- Davi Alcolumbre pediu parecer jurídico à Advocacia-Geral do Senado sobre a ordem do ministro André Mendonça para prorrogar a CPMI do INSS; o parecer deve ser entregue até quarta-feira (25).
- Mendonça determinou a prorrogação por 120 dias; o prazo para encerrar as investigações vai até 28 de março.
- Internamente, Alcolumbre viu a decisão como interferência do Judiciário no Legislativo, especialmente por ter prazo para cumprimento.
- Caso haja recurso, a Advocacia do Senado pode pedir efeito suspensivo até o STF se manifestar; o julgamento está marcado para quinta-feira (26).

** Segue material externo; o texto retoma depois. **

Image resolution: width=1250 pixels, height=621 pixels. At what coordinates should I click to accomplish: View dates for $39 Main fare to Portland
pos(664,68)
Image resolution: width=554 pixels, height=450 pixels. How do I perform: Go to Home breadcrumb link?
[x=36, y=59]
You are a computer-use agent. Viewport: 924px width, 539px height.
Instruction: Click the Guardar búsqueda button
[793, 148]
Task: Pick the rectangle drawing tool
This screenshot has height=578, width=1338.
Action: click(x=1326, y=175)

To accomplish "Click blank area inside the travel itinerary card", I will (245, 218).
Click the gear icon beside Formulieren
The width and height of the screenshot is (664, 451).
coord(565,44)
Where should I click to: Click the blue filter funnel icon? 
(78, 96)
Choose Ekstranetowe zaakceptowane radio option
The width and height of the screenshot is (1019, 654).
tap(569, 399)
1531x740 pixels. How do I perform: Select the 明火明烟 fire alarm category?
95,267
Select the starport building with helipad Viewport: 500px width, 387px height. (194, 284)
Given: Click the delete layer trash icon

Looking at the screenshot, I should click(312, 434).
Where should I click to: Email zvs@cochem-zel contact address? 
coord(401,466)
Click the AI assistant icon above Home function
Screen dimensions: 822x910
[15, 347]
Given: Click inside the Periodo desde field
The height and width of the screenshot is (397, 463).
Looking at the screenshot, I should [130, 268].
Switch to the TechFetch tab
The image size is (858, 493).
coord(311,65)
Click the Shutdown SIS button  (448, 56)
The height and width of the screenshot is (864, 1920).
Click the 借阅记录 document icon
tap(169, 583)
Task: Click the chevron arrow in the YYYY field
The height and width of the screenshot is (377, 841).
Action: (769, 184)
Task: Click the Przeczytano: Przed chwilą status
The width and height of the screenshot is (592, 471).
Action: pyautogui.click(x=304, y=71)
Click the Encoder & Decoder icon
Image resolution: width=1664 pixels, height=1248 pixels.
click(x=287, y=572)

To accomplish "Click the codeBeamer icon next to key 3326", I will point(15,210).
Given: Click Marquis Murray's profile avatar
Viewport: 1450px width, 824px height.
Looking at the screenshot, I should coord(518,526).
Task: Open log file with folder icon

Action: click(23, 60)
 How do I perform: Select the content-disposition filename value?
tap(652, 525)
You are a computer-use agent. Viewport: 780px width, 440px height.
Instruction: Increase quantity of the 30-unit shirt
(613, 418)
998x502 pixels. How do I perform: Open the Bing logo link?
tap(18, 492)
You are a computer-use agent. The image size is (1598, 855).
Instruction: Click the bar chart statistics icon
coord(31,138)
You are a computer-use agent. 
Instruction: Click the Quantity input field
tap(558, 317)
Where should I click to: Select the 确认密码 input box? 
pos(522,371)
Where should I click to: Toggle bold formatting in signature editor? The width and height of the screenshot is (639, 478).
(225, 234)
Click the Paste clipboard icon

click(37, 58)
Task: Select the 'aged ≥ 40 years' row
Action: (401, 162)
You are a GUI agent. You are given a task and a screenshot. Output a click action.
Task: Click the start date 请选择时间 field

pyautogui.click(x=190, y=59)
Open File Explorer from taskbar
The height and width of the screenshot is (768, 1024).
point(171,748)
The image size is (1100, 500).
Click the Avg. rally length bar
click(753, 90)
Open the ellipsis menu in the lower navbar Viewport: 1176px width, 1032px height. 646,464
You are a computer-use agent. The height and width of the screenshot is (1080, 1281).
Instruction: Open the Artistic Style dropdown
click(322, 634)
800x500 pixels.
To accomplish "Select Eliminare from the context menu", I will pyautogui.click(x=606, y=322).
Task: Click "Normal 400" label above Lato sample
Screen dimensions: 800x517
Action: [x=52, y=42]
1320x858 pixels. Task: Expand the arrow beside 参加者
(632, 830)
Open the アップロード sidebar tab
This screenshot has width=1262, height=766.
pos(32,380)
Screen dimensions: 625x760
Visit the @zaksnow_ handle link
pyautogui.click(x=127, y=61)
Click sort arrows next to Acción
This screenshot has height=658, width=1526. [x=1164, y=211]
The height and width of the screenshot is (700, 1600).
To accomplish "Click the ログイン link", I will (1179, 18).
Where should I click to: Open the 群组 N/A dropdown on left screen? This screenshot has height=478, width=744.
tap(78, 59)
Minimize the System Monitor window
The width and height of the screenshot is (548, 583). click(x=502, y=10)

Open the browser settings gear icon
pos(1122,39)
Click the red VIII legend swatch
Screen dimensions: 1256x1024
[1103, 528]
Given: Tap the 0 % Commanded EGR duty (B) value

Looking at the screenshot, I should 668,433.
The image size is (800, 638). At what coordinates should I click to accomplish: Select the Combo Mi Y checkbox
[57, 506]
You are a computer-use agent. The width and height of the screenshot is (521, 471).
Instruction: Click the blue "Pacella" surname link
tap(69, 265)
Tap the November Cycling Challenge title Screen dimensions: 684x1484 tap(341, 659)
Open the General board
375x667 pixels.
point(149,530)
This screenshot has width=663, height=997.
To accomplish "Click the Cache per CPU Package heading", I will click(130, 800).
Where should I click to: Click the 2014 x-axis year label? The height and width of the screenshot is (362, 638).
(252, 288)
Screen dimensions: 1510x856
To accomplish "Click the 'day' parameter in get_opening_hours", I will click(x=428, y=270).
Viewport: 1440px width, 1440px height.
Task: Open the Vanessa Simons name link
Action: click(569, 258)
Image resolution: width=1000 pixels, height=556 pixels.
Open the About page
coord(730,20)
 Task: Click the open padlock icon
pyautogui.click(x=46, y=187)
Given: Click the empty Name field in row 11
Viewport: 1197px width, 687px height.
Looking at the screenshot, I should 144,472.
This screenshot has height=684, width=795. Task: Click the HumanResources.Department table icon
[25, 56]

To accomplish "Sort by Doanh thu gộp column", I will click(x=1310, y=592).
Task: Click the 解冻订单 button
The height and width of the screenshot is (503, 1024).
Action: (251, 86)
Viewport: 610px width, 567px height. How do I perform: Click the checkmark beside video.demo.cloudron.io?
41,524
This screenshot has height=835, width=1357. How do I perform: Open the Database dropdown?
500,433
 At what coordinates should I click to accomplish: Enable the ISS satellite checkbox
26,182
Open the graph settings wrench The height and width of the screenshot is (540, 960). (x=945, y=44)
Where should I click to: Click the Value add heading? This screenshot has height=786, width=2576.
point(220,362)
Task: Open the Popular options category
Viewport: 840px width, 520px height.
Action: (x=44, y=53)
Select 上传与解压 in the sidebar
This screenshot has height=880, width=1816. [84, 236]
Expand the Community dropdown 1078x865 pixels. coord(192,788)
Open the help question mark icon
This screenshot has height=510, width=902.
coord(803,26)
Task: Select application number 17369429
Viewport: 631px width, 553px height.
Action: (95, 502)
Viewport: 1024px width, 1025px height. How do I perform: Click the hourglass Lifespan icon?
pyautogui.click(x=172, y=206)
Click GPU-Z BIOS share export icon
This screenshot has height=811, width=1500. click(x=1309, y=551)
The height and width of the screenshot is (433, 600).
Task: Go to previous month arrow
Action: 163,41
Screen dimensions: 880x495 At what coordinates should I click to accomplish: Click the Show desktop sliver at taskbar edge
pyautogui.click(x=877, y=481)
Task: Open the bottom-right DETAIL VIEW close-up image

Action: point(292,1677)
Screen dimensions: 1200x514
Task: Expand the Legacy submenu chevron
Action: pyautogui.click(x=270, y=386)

- Somente após o parecer, Alcolumbre se pronunciará sobre a decisão de Mendonça.
O presidente do Senado, Davi Alcolumbre, pediu à Advocacia-Geral do Senado um parecer jurídico sobre a ordem do ministro do STF André Mendonça para prorrogar a CPMI do INSS. A decisão envolve investigações sobre fraudes contra aposentados e pensionistas.
O parecer deve ficar pronto até quarta-feira (25). Só então Alcolumbre pretende se manifestar sobre a determinação de Mendonça.
Mendonça fixou prazo de 48 horas para o Senado oficializar a prorrogação da CPI Mista. A CPI tem prazo até 28 de março para encerrar as investigações, mas pode seguir por mais 120 dias, conforme a liminar.
Contexto e reação inicial
Internamente, Alcolumbre classificou a decisão como intervenção do Judiciário no Legislativo, com a medida condicionando cumprimento a prazo fixado pelo Judiciário. Um aliado mencionou frustração com o gesto.
Caso haja recurso, a Advocacia do Senado pode pedir efeito suspensivo até o plenário do STF se pronunciar sobre a liminar. O julgamento está agendado para esta quinta-feira (26).
Perspectivas e próximos passos
O plenário do STF pode ratificar ou rejeitar a decisão de Mendonça. Enquanto isso, o presidente do Senado aguarda o parecer jurídico para orientar o posicionamento institucional.